I have a bottle of Arbuckle Brothers Flavoring Extract of Vanilla and the box it came in. . It still has the cork in it and is about 1/2 full. It was never opened. A great or great-great relative had a store and this was left over. The back of the bottle says "Arbuckle Bros Chicago". I was wondering how much it would be worth. The picture was too big so I uploaded the bottle and will upload the box seperately. Thank you.


----------



## dmls66 (Aug 5, 2012)

Here is the box.


----------



## epackage (Aug 5, 2012)

Hi, the bottle doesn't have all that much value, maybe $5-10 on it's best day because of the box. I wish I had better news, welcome to the forum...


----------



## surfaceone (Aug 5, 2012)

Hello Darlene,

 Those are some very large, and out of focus photos. Is your bottle embossed, or label only? I can't speak to the value, but don't imagine it would exceed a Jackson. Vanilla extracts just don't get much respect.

 A previous Arbuckle discussion is HERE.


----------



## dmls66 (Aug 5, 2012)

Surfaceone, The picture was of both so I had to crop the picture. It was too large to upload.

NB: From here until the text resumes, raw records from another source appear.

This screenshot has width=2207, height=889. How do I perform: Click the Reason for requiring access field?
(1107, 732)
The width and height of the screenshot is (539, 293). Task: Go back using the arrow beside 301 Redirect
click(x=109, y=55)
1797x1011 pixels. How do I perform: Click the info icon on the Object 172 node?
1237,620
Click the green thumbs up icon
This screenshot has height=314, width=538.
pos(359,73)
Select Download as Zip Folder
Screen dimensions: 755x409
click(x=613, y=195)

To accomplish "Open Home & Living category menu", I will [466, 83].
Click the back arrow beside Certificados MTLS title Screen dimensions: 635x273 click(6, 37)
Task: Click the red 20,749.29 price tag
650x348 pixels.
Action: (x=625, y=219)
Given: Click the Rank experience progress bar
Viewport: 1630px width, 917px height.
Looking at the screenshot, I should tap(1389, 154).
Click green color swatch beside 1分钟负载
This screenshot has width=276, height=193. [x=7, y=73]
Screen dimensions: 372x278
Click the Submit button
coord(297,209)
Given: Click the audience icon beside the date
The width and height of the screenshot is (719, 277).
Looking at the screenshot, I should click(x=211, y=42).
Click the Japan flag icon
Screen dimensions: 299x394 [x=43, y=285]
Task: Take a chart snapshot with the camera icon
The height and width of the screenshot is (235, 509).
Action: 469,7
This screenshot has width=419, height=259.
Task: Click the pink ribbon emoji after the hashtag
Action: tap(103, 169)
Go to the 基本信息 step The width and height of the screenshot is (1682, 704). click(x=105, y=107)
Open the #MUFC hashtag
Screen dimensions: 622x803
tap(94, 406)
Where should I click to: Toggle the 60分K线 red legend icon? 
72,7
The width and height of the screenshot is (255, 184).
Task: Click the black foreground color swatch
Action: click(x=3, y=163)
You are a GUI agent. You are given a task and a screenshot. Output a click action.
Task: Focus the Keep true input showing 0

I am new to this so not sure how to do it  []
 The bottle is embossed on the back.
 Thanks for the comment and also thank you epackage.


----------



## botlguy (Aug 5, 2012)

I can add only that the bottle and box together are better than either alone but they still have way more sentimental value than monetary but that's the most important anyway.


----------